**Excerpted text**
—————
Teleology of Telecommunications Technology - UNIX by Accident

By Uday Bhaskar   Mon, Dec 15, 2008

Contrary to popular opinion, technology does not always follow a purposeful path of evolution. Spectacularly successful inventions have often been solutions in search of a problem. UNIX on the other hand is a case all by itself.

Teleology of Telecommunications Technology - UNIX by Accident

Contrary to popular opinion, technology does not always follow a purposeful path of evolution.  Spectacularly successful inventions have often been solutions in search of a problem.  Alexander Graham Bell had the modest goal of designing a hearing device to help his mother, and he ended up inventing the telephone.  Unsuccessful research into tracking and intercepting Soviet bomber aircraft called Semi- Automatic Ground Environment (SAGE) led to the invention of modems to connect remote computers.

Of all the industry's technological innovation stories, I am most fascinated by the origins of the UNIX Operating System.  Much of the modern day connected world would not have been possible without fundamental concepts that were first introduced by the perverse, innovative genius of Ken Thompson.  Mr. Thompson wanted to develop a video game on an abandoned PDP 7, and ended up inventing the UNIX Operating System.

Today's communications industry owes much of its technology to a series of fortuitous accidents. As in all fields of human endeavor, chance had a lot to do with its evolution.  One can only speculate how the world would have evolved had Bell not had a deaf mother, or had the Department of Defence not canceled the MULTICS project.

When the DOD shelved the MULTICS project in the late sixties, several engineers from Bell Labs who were working on it found themselves with a lot of time on their hands.  As Ken Thompson "hit the bench," to use the consulting parlance, he seized the opportunity to tinker around with one of the PDP 7s that Bell Labs had allocated to the project.

Like a true geek, Ken was fascinated by the latest toy in the Labs, the vt100 visual display units.   Contrary to the bulky teletypes that were being used at the time, the vt100s allowed him to type his commands and see the responses on a screen.  Ken was an expert assembly programmer, and he knew he could manipulate the image on the vt100 screen.  He was also an avid science fiction buff.  Thus was born what was arguably the world’s first video game.
—————
**Dataset entries**

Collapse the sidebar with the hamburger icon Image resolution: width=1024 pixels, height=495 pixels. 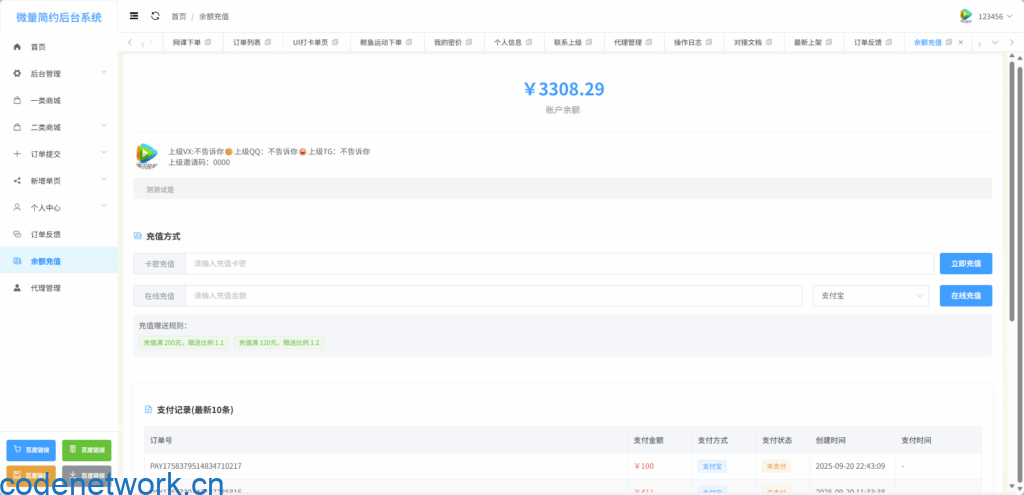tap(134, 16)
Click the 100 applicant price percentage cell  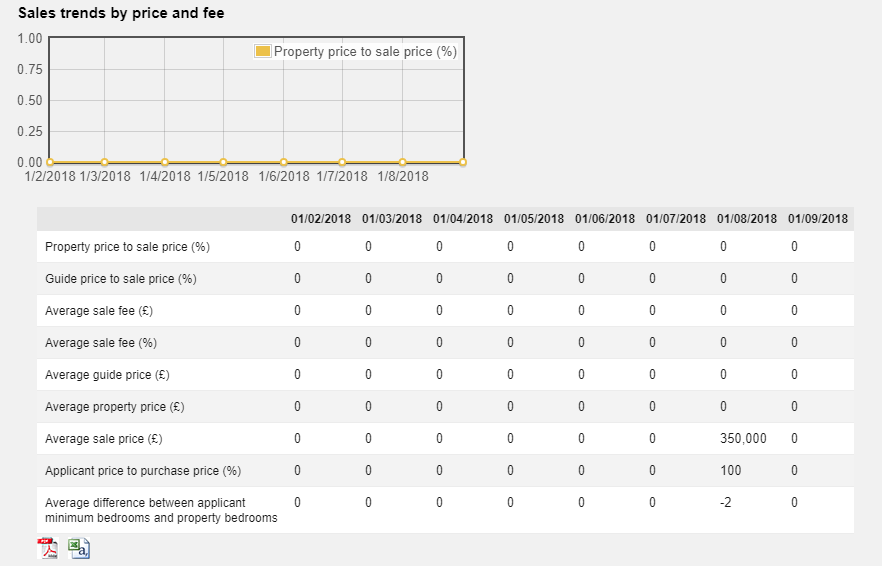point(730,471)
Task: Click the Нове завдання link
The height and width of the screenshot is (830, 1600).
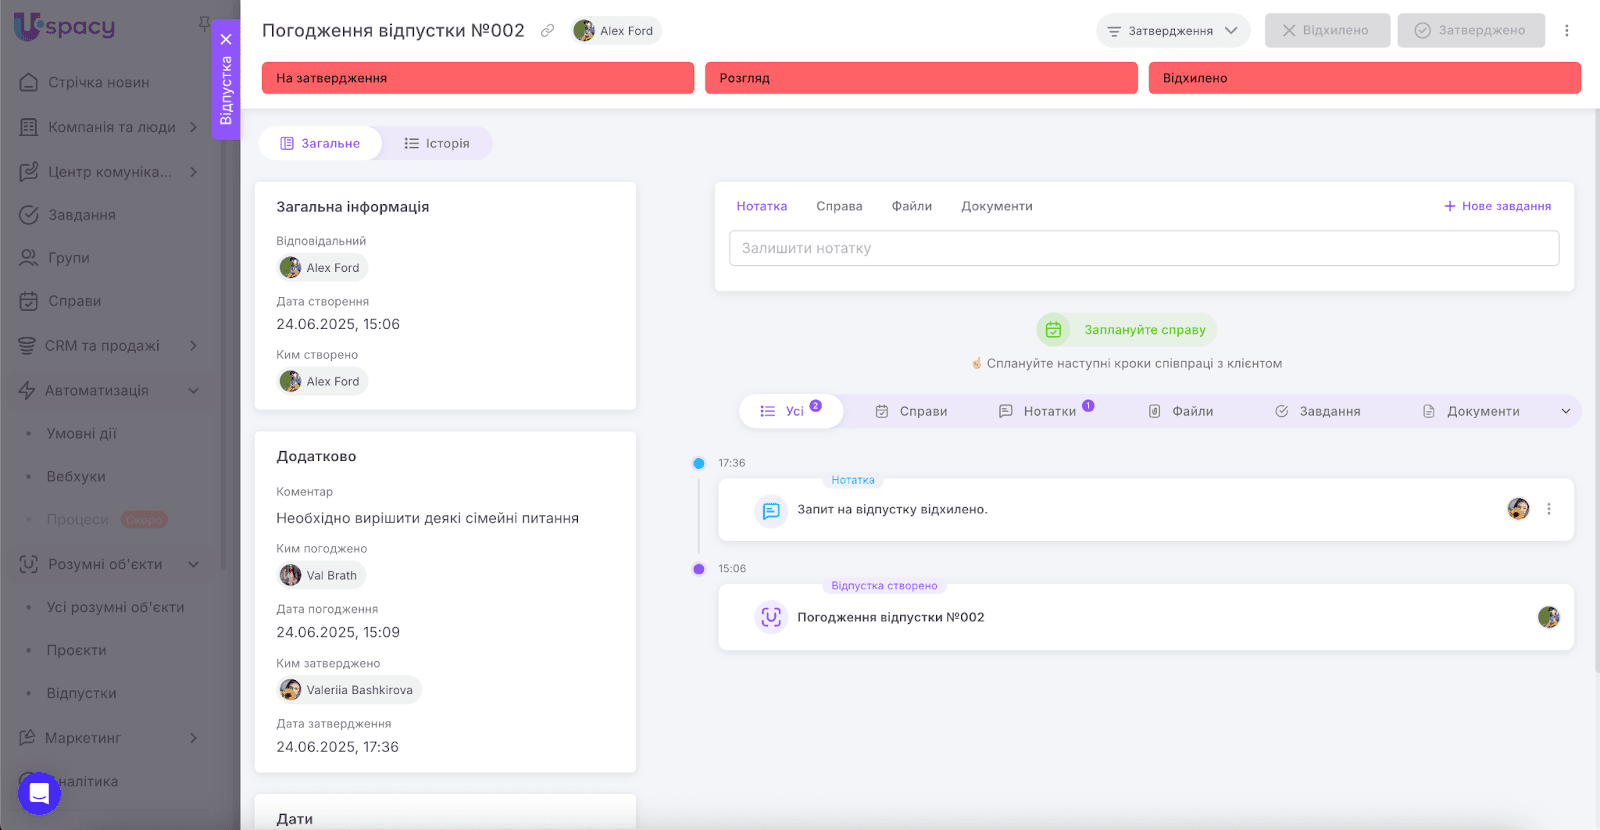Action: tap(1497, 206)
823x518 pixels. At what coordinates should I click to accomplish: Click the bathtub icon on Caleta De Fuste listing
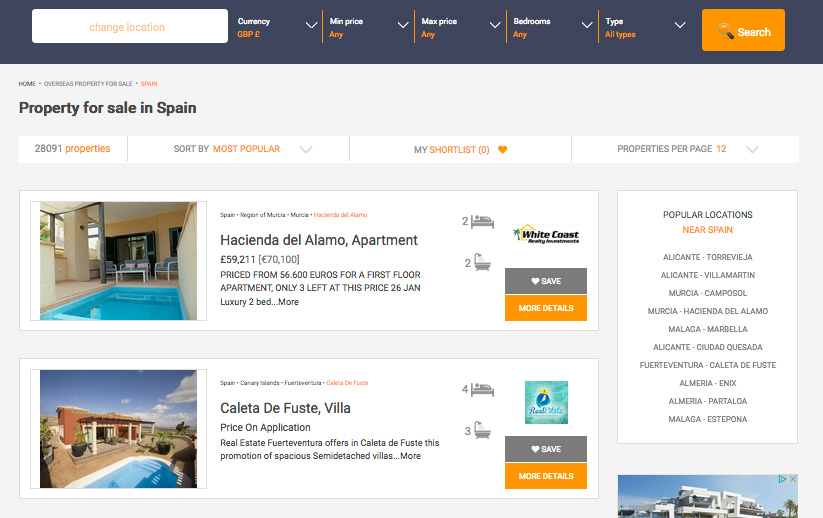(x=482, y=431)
—————
**Required actions**
1) Answer these questions from the article on the origins of UNIX:
(a) What did Alexander Graham Bell originally set out to design?
(b) What machine did Ken Thompson want to develop a video game on?
(c) Unlike the teletypes of the time, what did the vt100s let Thompson do?
2) Reproduce the part of the article on the origins of UNIX starting with "Today's communications industry owes much" and going on through "the MULTICS project.".
3) Using the article on the origins of UNIX, say whether each statement agrees with it. Give yes or no, and quote the words that decide it.
(a) The SAGE research into tracking Soviet bomber aircraft was successful.
(b) Ken Thompson was an expert assembly programmer.
(c) The DOD shelved the MULTICS project in the early seventies.

**Complete answers**
1)
(a) A hearing device to help his mother.
(b) An abandoned PDP 7.
(c) Type his commands and see the responses on a screen.

2)
Today's communications industry owes much of its technology to a series of fortuitous accidents. As in all fields of human endeavor, chance had a lot to do with its evolution.  One can only speculate how the world would have evolved had Bell not had a deaf mother, or had the Department of Defence not canceled the MULTICS project.

3)
(a) No: "Unsuccessful research into tracking and intercepting Soviet bomber aircraft"
(b) Yes: "Ken was an expert assembly programmer"
(c) No: "When the DOD shelved the MULTICS project in the late sixties"